▶ [PROBLEM TO WORK ON]
Leaving out the pictures, reproduce each record exactly and in full.

Records from a data collection
════

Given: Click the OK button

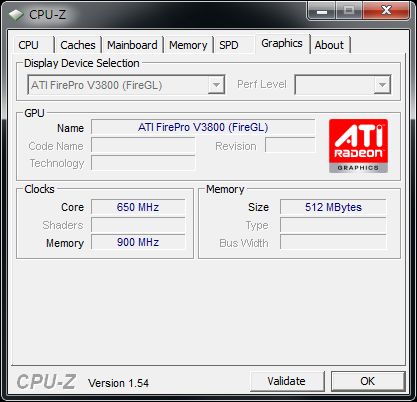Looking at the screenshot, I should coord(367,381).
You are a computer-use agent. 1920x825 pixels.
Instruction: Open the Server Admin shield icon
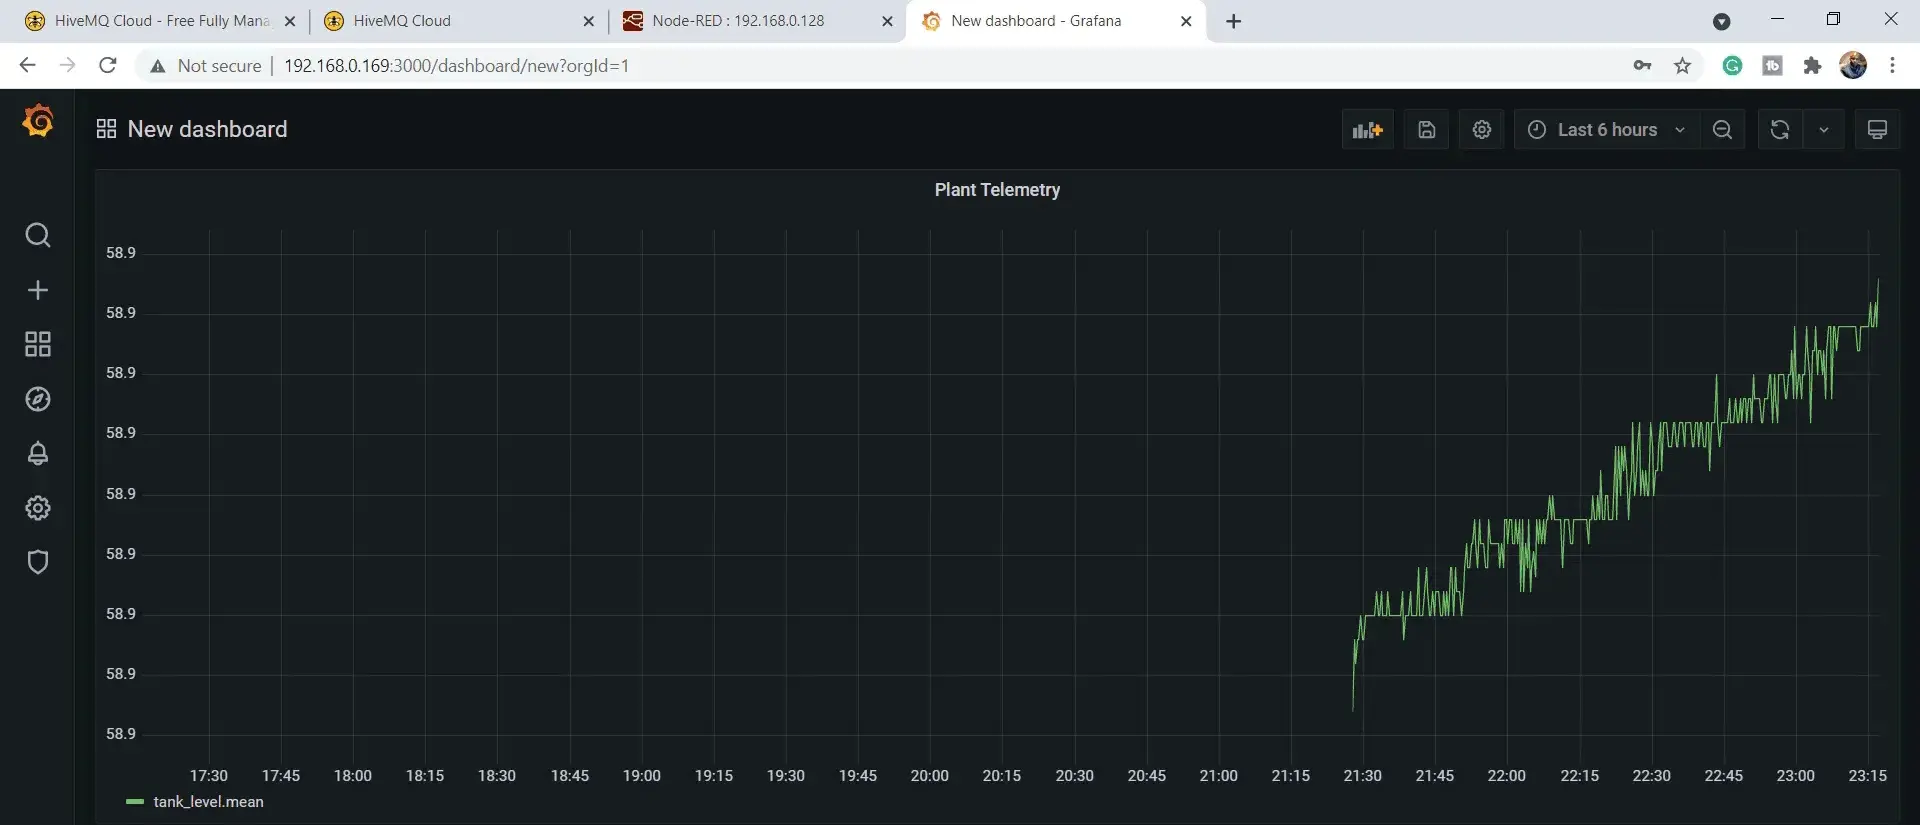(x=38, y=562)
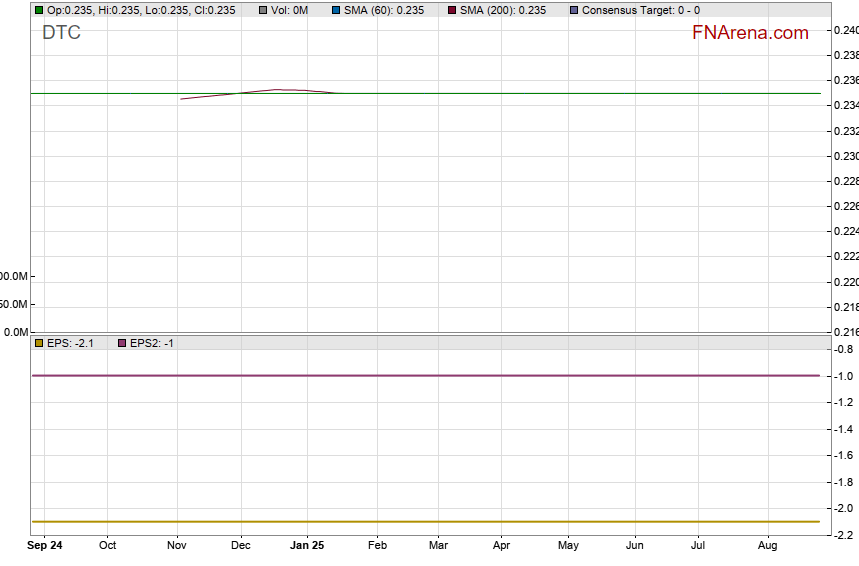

════

▶ [ANSWER AREA]
Given: Click the OK button

Looking at the screenshot, I should coord(367,381).
You are a computer-use agent. 1920x825 pixels.
Instruction: Open the Server Admin shield icon
(x=38, y=562)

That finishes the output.